Filed Under:  International, National, OpEd

Trump and the spectacle of lying

23rd May 2016   ·   0 Comments

By Lee A. Daniels
George Curry Media Columnist

During his march to the Republican Party nomination, Donald Trump has repeatedly demanded that for the time being all

Muslims should be barred from entering the U.S., making it a cornerstone of his campaign.

Then, last week, he declared that idea was “just a suggestion.”

Which statement was the lie?

Throughout his campaign, Donald Trump displayed a firm allegiance to the Republican orthodoxy against raising the federal minimum wage. Until this month, when he said he favors raising the federal minimum wage.

Which declaration was the lie?

In the midst of the primary campaign, Trump promised to follow political tradition and release his tax returns as the other candidates have done since the early 1970s. Last week, he said he wouldn’t do so before the November election because a federal audit of his taxes wouldn’t be finished that soon. Besides, Trump added, “there’s nothing to learn from them,” and he further said he didn’t think voters were really interested in examining the documents.

Which of those statements is a lie?

Get the picture?

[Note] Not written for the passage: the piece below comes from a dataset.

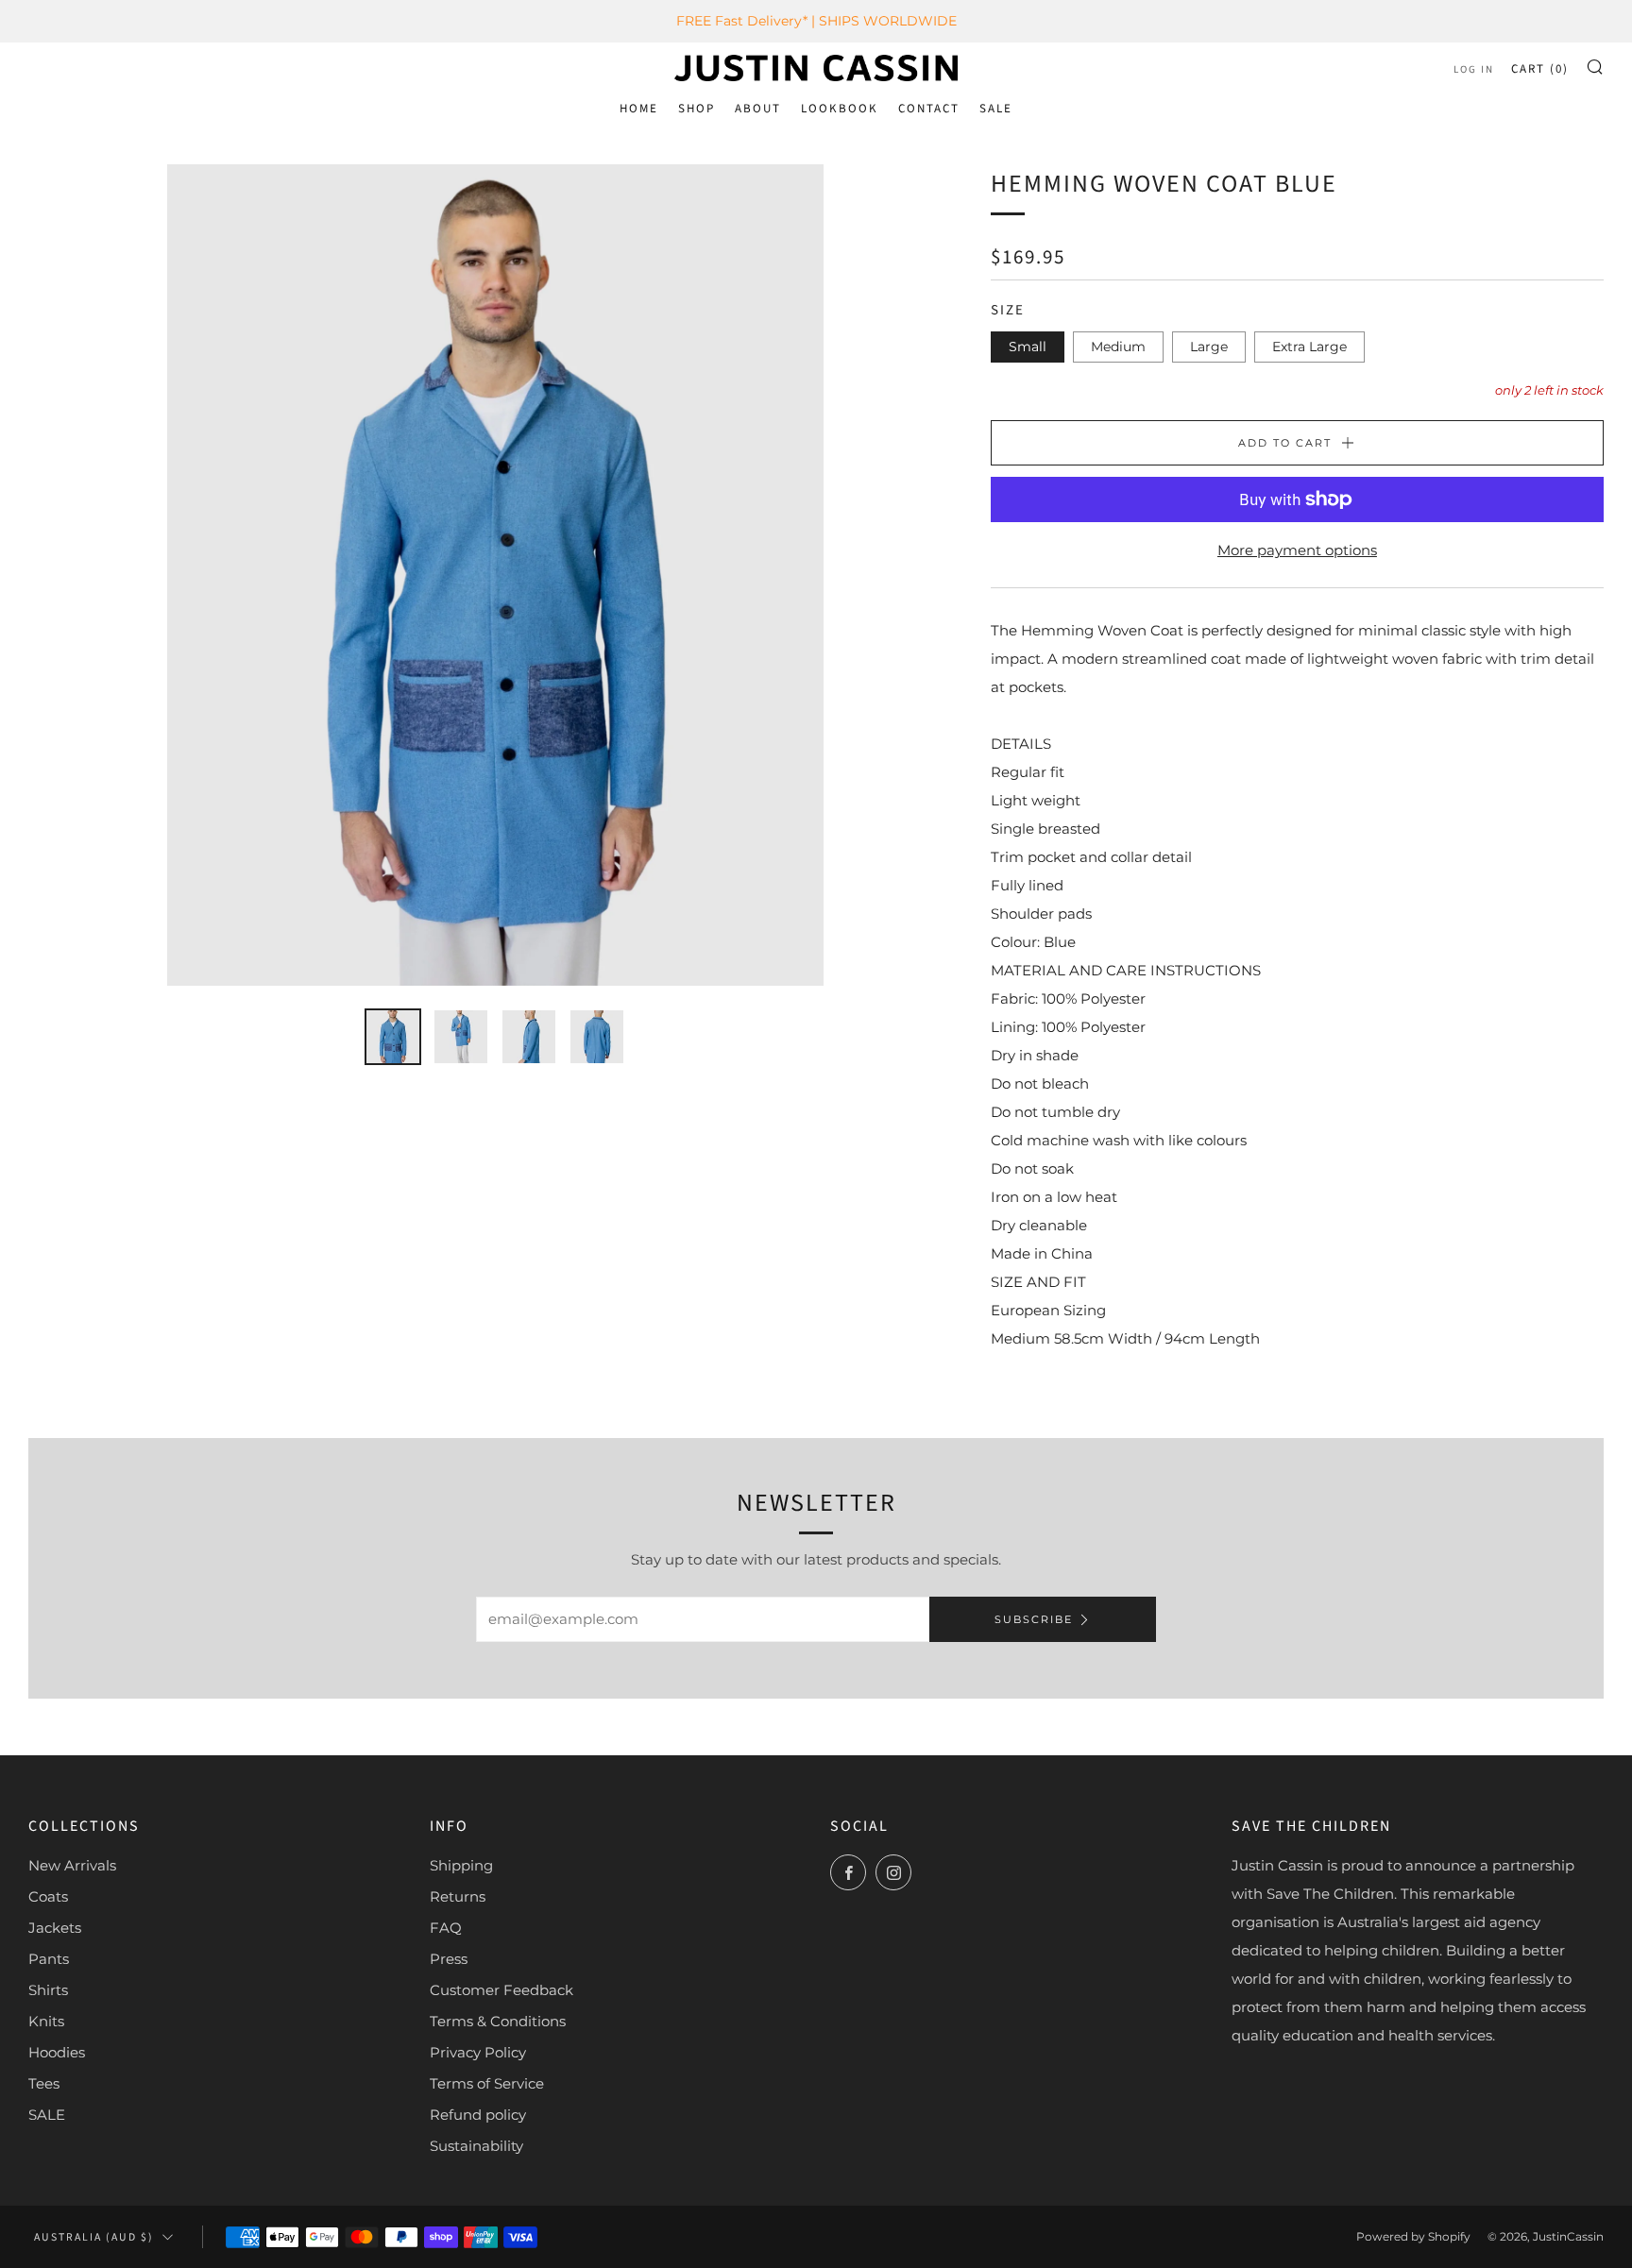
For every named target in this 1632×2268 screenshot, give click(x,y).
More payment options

Those looking to pin down what Donald Trump actually believes about the issues facing the American nation — and coherent prescriptions for bettering American society are missing the point. The Republican presidential nominee has only one standard: Lie continually. Lie about anything. Lie about everything.

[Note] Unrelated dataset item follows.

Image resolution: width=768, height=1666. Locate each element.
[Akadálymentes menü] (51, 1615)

Earlier this month, the “Fact Checker” columnist of the Washington Post noted that 26 separate times thus far during his campaign the column has given Trump “Four Pinocchios” for statements he’s made – meaning that Trump was brazenly lying when he made them.

That number represented 70 percent of the times the Fact Checker column reviewed Trump claims.

The article said that “most politicians will drop a talking point if it gets labeled with ‘Four Pinocchios’ by the Fact Checker or ‘Pants on Fire’ by PolitiFact (another widely-respected journalistic fact-checking operation). No one wants to be tagged a liar or misinformed, and we’ve found most politicians are interested in getting the facts straight ….”

“But,” the passage continues, “… Trump makes Four-Pinocchio statements over and over again, even though fact checkers have demonstrated them to be false. He appears to care little about the facts; his staff does not even bother to respond to fact-checking inquiries.”

In fact, Trump’s lies on the campaign trail have been so numerous that in December Politifact gave his entire campaign its annual Lie of the Year designation — because “it was hard to single one (lie) out from the others. So we have rolled them into one big trophy.”

True, Trump’s propensity for lying likely stems from his own overweening insecurity and vanity. But, of course, there are broader forces at work in his defeating the now-laughable “deep bench” of Republican current and former officeholders the GOP once boasted of. Political scholar Norman Ornstein of the conservative American Enterprise Institute told Politifact that among them are the public’s desensitization to inflammatory rhetoric, the right-wing’s assault on science and expertise, and the increasing influence of partisan media in American society during the last three decades. Those negative forces have intensified during the last eight years, as the conservative movement encouraged a politicized race war against President Obama.

“Trump came into an environment that was ripe for bombastic, inflammatory, outrageous statements without having to suffer the consequences,” Ornstein said.

There’s plenty of evidence that Trump’s supporters are not bothered but thrilled by his inconsistent and incoherent policy positions, and his outright lies. On the one hand, they regard his outwitting the media and both parties as their revenge against the “elite.” And they cheer his win-by-any-means-necessary attitude because they, like him, want to dominate everyone else and they don’t care how they get to do that.

Trump has shown the world how willing a segment of white conservatives is to shed all the “values” they’ve been pretending they exalt if it’ll restore the one thing they hold most dear: White conservative rule. That’s why more and more overt white racist groups and individuals have openly endorsed Trump (endorsements that he — “wink-wink”—disavows). There hasn’t been such a prominent, openly racist candidate running for president since Alabama Gov. George C. Wallace in 1968 and 1972.

That reference is important for two reasons. One is because Trump is using the same strategy — bigotry and the Big Lie — that enabled legalized racism to operate so brazenly in the South and less so in the North for nearly a century after the Civil War.

The second is that, ironically, Trump’s supporters are so blinded by their bigotry they can’t see they’re being suckered by Trump, the “elite” demagogue, in the same way the Southern segregationist politicians of old fooled that region’s white populace about the racial realities of America’s future – and the now-hated GOP establishment fooled White conservatives these last eight years by promising to defeat President Obama.

Which brings to mind a bit of old folk wisdom: You can fool some of the people all of the time.